From exaggerated media portrayals of high school to our everyday lives, degrading gossip about others is commonplace. In fact, many students may accept it as “part of life.”
However, gossip is not and should not be a “part of life.” According to StopBullying.gov, bullying is “unwanted, aggressive behavior among school aged children that involves a real or perceived power imbalance” that “can be physical, verbal [or] relational.” As such, “spilling the tea” and even seemingly harmless gossip can be considered bullying. Yet, many people sweep these instances of bullying under the rug for the sake of normalcy to avoid being left out.
As a society, we should strictly enforce what constitutes bullying and be more aware of the consequences our actions have on others.
Considering how fast information spreads through social media, gossip passes around in mere seconds and can effectively destroy a person’s reputation. While some believe that “sticks and stones may break my bones but words will never hurt me,” words can hurt people.

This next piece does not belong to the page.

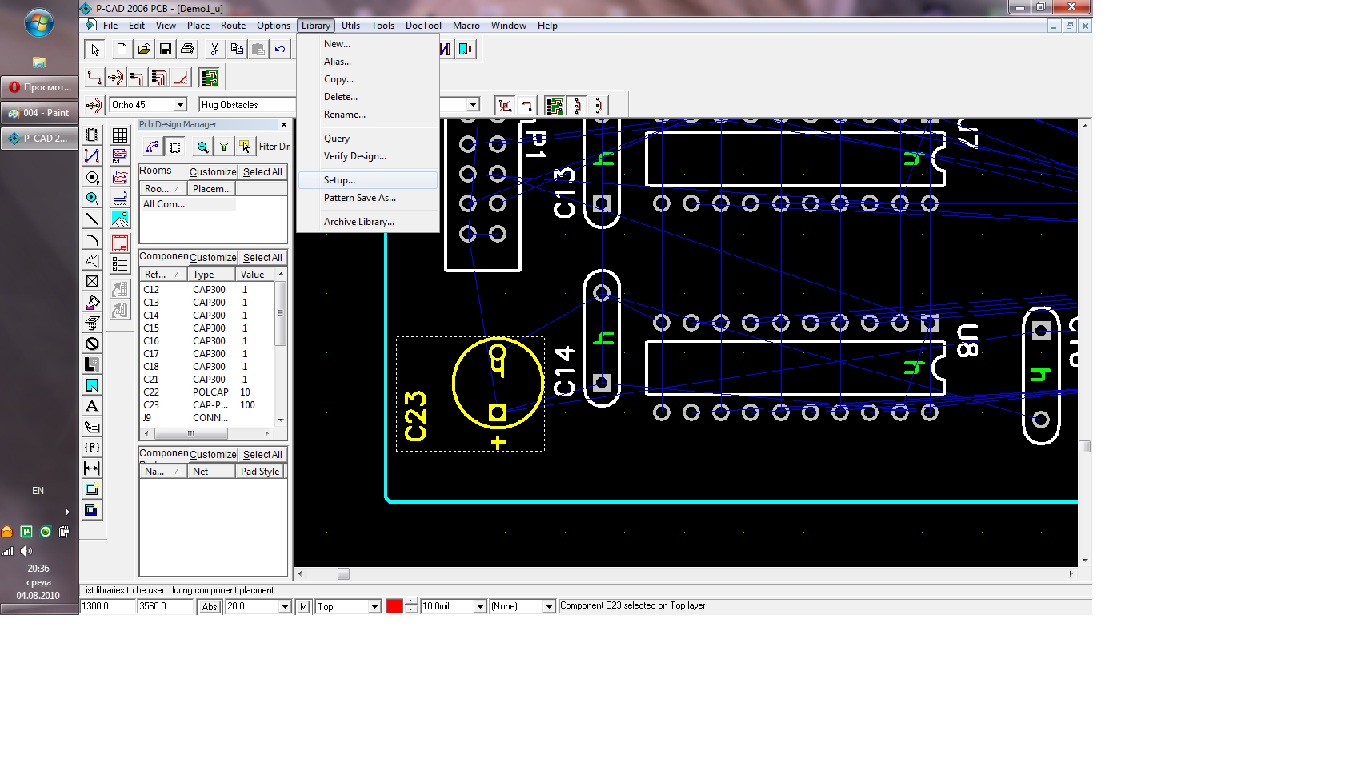Click the Print toolbar icon
The height and width of the screenshot is (768, 1366).
[187, 49]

If you hear the same hurtful comments over and over again, it becomes hard to build your own character. In addition, since our society emphasizes the need for acceptance, people may lose confidence in themselves. Without acceptance from peers, a person may want to portray a different version of themselves to be acknowledged in a clique. This pressure is especially detrimental during the middle and high school years, when students are discovering and building their character.
With such a relevant and widespread issue, it seems peculiar that high schools place less emphasis on anti-bullying education. In fact, other than the occasional lessons from teachers to “be kind to others,” bullying has never been thoroughly addressed in high school. Simply put, a mere “safe zone” poster or a number to a helpline is not adequate. For students to cope with and eventually overcome the effects of bullying, anti-bullying education and support networks must be implemented.

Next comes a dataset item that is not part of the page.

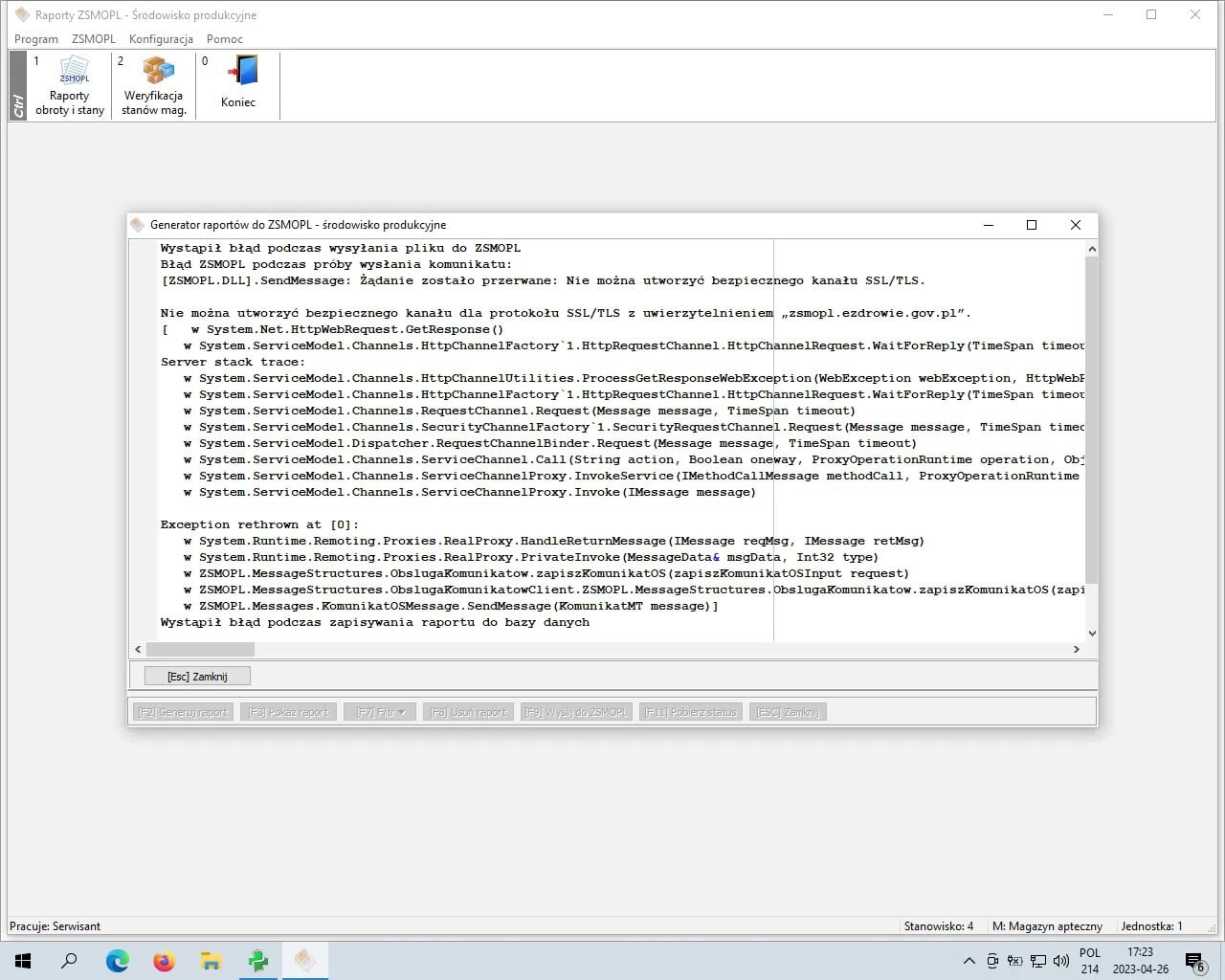Click the volume speaker tray icon

(1060, 961)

As someone who has been bullied, I am especially aware of the importance of bullying prevention and adult support. When I was bullied in middle school, I tried to talk to teachers and administrators, but a teacher merely told me to “suck it up” and accept it as just the bully’s personality. Meanwhile, the counselors simply asked me and the bully to sign a contract. As she continued to bully me, I only felt more isolated and helpless. I began to question: if it was just the bully’s personality, why was she only doing this to me? In turn, the counselor and teacher’s ineffective assistance made me think that bullying was an unconquerable problem that I should have simply accepted as reality.

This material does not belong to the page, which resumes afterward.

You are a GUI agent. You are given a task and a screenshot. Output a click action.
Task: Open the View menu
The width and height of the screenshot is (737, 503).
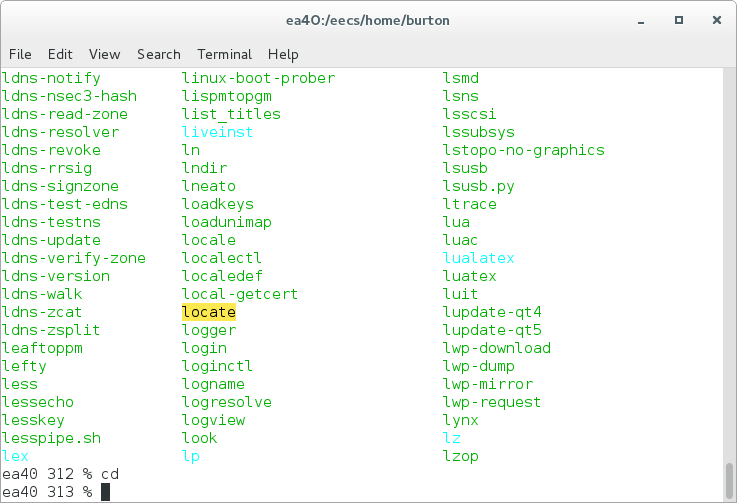point(104,55)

Ultimately, schools should not leave victims of bullying “hanging” for proper assistance. Thus, students and adults on campus must learn how to acknowledge and address cases of bullying, because if not, I fear bullying may become even worse. A cohesive support system from adults and proper anti-bullying education would generate students who are more understanding and aware of their hurtful actions. In particular, anti-bullying education can help create a student-teacher relationship that assures students that they have someone to talk to. By teaching about bullying, we can understand how our actions can have unintentional consequences and encourage adults to support their students more effectively.
In a perfect society, bullying would not occur, but this is clearly not the case. All we can do is bring attention to this important issue and be more critical of our approach towards bullying. While bullying will always be present— and unfortunately may never stop— we can control its occurrence, starting with identifying our own and others’ toxic behavior.